A new high rise building could be added to UST’s landscape, President Richard L. Ludwick said.
Luwick met with the campus community on Thursday, Feb. 24, for a special question-and-answer forum where he said that there are future plans for a new high rise building on campus.
The forum, which was sponsored by ESO student leadership and hosted by the student body president Michaella Maniscal at Jones Auditorium, saw the president speak to an audience of approximately 50.
Ludwick said the master plan for the physical development of the university campus includes constructing a new tower where the JAAC outdoor center is currently located. The new building would house activities and events that are currently held in Crooker Center. The University plans to build a new athletic complex where Crooker Center currently stands. At the final stages of this master plan, the current JAAC would be taken down and more would be added to the high rise tower. This would become a much more expanded community space, Ludwick said.
When Ludwick was asked how the fine arts would continue to be supported by the university, he responded by mentioning a new partnership involving the studio art classes with the Glassell School of Art. He could not speak in detail about the new terms of the partnership at the time. “This would be another partnership that would take our art to a whole other level,” Ludwick said about the potential partnership.

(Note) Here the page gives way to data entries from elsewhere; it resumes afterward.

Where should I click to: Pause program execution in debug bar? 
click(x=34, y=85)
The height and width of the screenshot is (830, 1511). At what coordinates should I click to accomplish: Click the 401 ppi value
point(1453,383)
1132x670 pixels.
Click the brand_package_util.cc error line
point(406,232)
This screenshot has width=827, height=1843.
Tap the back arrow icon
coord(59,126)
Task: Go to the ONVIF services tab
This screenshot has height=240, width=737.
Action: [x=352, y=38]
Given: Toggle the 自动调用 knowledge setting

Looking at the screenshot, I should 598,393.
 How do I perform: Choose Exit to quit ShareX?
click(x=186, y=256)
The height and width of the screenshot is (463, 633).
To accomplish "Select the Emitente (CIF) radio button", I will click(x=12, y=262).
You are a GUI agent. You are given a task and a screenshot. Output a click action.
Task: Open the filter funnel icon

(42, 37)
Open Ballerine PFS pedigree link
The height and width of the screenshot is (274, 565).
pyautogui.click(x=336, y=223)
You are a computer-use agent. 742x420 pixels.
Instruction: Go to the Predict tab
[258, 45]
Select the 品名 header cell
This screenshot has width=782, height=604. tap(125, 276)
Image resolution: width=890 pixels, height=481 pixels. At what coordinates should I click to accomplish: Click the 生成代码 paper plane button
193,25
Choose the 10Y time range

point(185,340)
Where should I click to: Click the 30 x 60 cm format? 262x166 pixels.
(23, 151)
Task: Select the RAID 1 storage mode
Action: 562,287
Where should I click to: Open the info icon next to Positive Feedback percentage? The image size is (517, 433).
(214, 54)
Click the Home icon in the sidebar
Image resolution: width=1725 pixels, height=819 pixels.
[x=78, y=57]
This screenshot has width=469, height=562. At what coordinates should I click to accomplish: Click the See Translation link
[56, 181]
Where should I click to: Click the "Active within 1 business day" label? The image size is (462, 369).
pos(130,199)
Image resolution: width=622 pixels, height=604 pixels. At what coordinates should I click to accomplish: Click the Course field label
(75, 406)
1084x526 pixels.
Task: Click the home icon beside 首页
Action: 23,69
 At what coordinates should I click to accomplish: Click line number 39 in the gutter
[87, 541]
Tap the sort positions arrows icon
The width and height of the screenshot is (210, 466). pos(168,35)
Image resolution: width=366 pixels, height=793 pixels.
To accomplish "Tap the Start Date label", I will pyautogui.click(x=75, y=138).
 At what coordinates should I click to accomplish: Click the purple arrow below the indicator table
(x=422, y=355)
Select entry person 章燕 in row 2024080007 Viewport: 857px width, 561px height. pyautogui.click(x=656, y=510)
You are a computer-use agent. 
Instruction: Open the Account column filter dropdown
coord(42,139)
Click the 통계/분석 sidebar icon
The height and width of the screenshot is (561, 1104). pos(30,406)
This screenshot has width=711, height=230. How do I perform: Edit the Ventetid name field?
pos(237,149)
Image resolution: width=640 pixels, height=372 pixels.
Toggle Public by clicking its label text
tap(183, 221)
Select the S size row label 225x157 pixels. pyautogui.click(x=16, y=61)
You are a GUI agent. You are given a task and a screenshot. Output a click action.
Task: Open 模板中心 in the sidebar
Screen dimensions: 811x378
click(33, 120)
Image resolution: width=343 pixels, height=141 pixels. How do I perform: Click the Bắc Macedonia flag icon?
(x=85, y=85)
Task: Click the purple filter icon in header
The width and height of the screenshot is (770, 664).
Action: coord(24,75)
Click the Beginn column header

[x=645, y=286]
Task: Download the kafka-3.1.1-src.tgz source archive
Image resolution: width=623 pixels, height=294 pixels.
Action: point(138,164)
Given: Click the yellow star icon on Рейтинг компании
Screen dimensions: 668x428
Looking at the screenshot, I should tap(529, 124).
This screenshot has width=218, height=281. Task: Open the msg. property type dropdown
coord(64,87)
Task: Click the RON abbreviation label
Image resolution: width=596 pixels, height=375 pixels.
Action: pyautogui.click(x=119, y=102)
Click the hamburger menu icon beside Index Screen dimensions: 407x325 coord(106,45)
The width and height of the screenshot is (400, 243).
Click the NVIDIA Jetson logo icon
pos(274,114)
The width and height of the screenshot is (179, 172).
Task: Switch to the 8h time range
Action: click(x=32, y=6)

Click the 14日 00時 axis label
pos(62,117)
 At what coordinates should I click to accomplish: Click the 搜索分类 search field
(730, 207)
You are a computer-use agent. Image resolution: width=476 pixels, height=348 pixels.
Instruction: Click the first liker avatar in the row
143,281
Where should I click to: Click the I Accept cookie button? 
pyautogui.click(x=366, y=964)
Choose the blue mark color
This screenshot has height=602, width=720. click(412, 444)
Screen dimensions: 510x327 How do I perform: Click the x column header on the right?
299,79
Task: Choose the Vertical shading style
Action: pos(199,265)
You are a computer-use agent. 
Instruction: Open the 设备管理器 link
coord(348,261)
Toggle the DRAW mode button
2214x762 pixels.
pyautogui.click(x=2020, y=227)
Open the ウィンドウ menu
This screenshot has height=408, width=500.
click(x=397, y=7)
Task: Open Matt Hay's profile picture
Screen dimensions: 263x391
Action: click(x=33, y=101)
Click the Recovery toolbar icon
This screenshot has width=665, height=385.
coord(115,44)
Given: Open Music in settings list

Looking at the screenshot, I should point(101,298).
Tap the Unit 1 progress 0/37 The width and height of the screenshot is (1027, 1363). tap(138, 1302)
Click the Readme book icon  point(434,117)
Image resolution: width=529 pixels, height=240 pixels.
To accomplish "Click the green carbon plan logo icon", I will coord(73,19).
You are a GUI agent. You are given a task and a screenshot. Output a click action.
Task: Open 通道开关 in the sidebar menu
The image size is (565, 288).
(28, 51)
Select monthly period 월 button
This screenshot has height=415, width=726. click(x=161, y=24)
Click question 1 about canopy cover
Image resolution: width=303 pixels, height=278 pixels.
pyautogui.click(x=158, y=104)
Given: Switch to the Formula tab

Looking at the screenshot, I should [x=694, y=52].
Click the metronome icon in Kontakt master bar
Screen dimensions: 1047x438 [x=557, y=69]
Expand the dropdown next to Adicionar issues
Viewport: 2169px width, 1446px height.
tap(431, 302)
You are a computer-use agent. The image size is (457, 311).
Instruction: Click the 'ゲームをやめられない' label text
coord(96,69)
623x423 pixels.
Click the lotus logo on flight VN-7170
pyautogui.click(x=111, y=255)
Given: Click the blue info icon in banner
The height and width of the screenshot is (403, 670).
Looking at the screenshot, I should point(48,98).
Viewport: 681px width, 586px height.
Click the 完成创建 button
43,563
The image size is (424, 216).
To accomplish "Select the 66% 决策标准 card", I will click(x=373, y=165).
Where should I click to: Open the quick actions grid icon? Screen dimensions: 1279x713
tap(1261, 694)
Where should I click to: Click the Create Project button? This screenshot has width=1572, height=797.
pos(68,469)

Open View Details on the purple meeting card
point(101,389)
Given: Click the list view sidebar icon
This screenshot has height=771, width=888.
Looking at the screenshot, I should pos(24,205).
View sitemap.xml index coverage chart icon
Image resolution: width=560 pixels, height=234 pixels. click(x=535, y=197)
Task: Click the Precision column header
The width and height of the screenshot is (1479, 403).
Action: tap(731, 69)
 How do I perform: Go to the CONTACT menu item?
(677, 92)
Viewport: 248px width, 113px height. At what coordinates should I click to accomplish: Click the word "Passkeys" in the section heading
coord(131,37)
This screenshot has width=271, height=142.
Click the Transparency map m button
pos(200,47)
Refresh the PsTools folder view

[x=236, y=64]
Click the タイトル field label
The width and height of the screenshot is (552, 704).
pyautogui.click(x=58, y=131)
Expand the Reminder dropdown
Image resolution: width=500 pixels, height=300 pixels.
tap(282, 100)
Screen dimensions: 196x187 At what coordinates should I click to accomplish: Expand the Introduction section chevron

Ludwick also revealed that UST has acquired the “Lopez Law Firm House,” located at 3900 Montrose Blvd., a lot he said the university has been trying to acquire since 1991.
Ludwick did not give the amount that was spent on this purchase, but said it was “really, really expensive.” He did not say what UST would use the house or the land for.
A question regarding student concerns about Mass times clashing with class schedules was also posed. “This is one of my pet peeves,” Ludwick responded, and said a daily Mass at 12:10 p.m. is being considered..
“One of the things that you could help us with are your faculty members,“ he said to the audience. “The faculty have the schedule that they’ve had for decades, and I’m not blaming faculty members at all. It’s because it’s convenient… so it would be a change.”
Another audience member mentioned concerns about broken accessibility door push buttons, that make it difficult for people with disabilities to get around campus.
Ludwick said he recently had a very long meeting with Angie Maxey, the director of access and disability services, to learn more about the issue. Jeff Olsen, the vice president of marketing and communication for UST, added that the university is planning on using a new software platform called Vurvey to capture feedback from students. The program would allow students to indicate which doors do not work on video.
“I think we can figure out a lot of ways to submit feedback digitally now,” said Olsen.
Ludwick noted that a new therapy dog will be added to the department of counseling and wellness services in about a month and a half. His name is Boba, and he is currently in training.
There are no plans for another question-and-answer forum with President Ludwick in the future as of publication.